Un autre exemple est la collaboration avec les autorités locales et les communautés locales, en vue de créer des approches de gestion intégrée visant à restaurer les écosystèmes endommagés. Étant donné qu'un écosystème dépasse souvent les frontières régionales, des arrangements de gouvernance commune sont nécessaires entre les autorités locales et les communautés locales pour soutenir une gestion efficace des écosystèmes s'étendant sur plusieurs juridictions et territoires. Étant donné qu'un écosystème englobe également les secteurs de la foresterie, de l'eau, de l'agroécologie et de la pêche, une approche intégrée entre les acteurs et les départements œuvrant dans ces domaines est nécessaire pour mieux faire face aux risques climatiques compte tenu d'un écosystème commun de nature largement interconnectée.
La collaboration avec les petites et moyennes entreprises en vue de développer des chaînes de valeur résilientes au changement climatique constitue un exemple de mécanisme de distribution privé. L'intégration de la résilience au changement climatique dans la chaîne de valeur, de la production à la transformation en passant par la commercialisation des produits, permet de faire en sorte que les petites entreprises continuent de prospérer et surmontent les effets climatiques associés, et d'ouvrir de nouveaux marchés pour les produits résilients au changement climatique.
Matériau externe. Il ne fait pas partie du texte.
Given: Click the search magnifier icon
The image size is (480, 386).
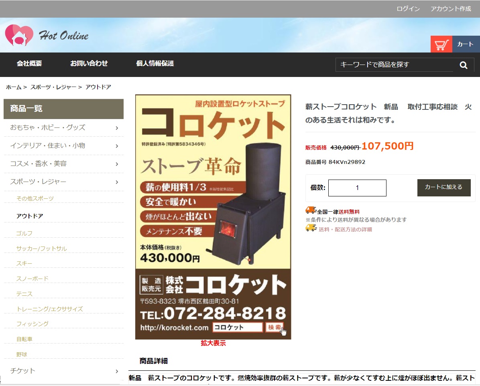Looking at the screenshot, I should 464,65.
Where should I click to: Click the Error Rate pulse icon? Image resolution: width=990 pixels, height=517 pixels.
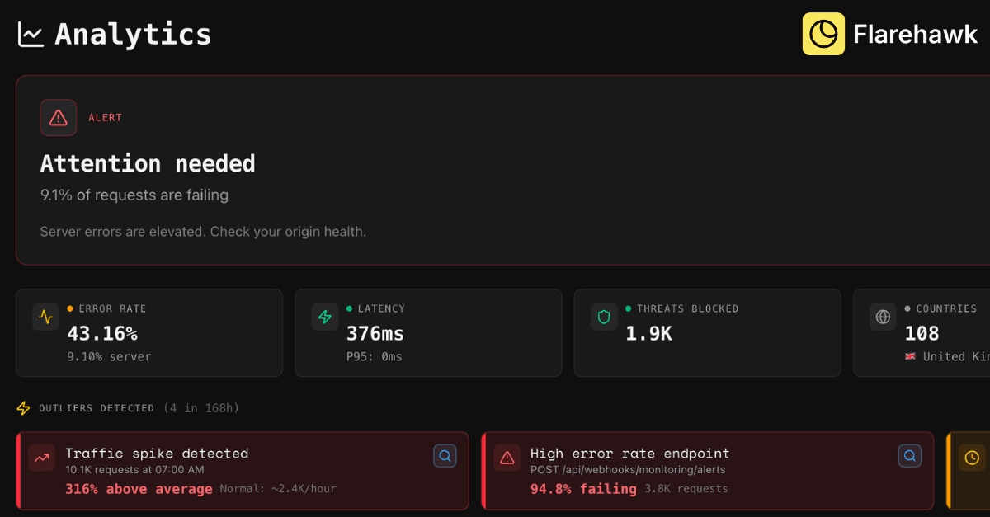[46, 317]
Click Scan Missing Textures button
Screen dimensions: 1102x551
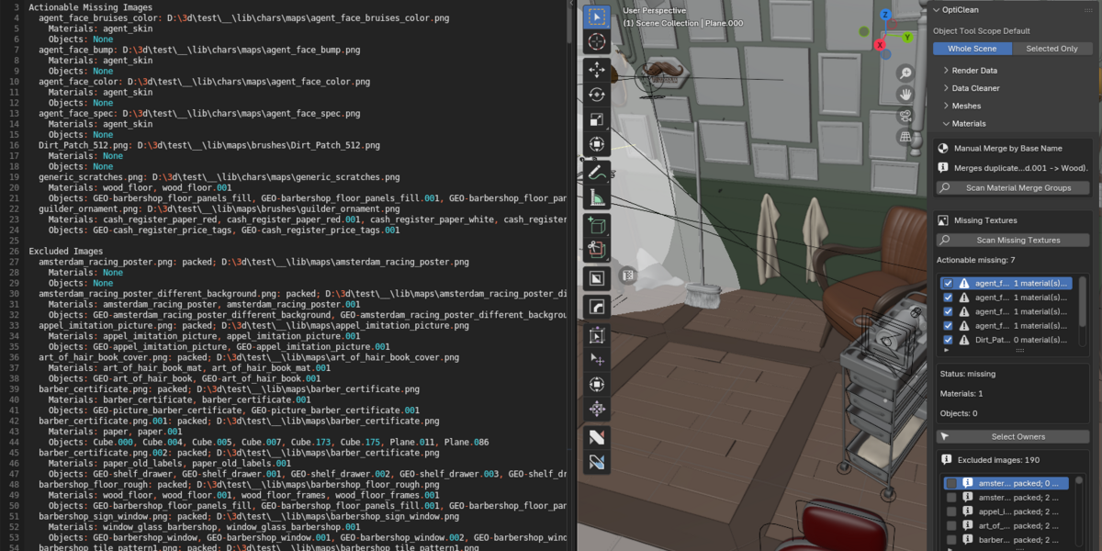(x=1013, y=240)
Les mécanismes d'exécution innovants, notamment par le travail avec les banques, offrent des possibilités pour canaliser le soutien aux entreprises locales, en utilisant de nouveaux services scripturaux – l'argent mobile par exemple – pour investir dans l'action climatique et atteindre une certaine échelle, y compris les zones rurales isolées.
Planifier à l'avance
Les enseignements tirés de ces études ont permis d'éclairer l'Initiative des PMA pour une adaptation et une résilience efficaces (LIFE-AR), qui aide les gouvernements des PMA à planifier et à mettre en œuvre leurs efforts d'adaptation et de résilience au changement climatique dans leur pays.
Au titre de cette initiative, les PMA cherchent à utiliser une approche coordonnée visant à développer des stratégies climatiques nationales à long terme alignées sur la Vision à l'horizon 2050 pour le Groupe des PMA. Ces stratégies renforceront leurs CDN, avec des circuits de distribution plus clairs, y compris au moyen de mécanismes publics et privés qui touchent le niveau local et les communautés les plus vulnérables, contribuant à accroître la résilience au changement climatique des populations, des économies et des écosystèmes.
------
Sarah McIvor et Sejal Patel sont des chercheuses en politiques relatives au changement climatique à l'Institut international pour l'environnement et le développement (IIED).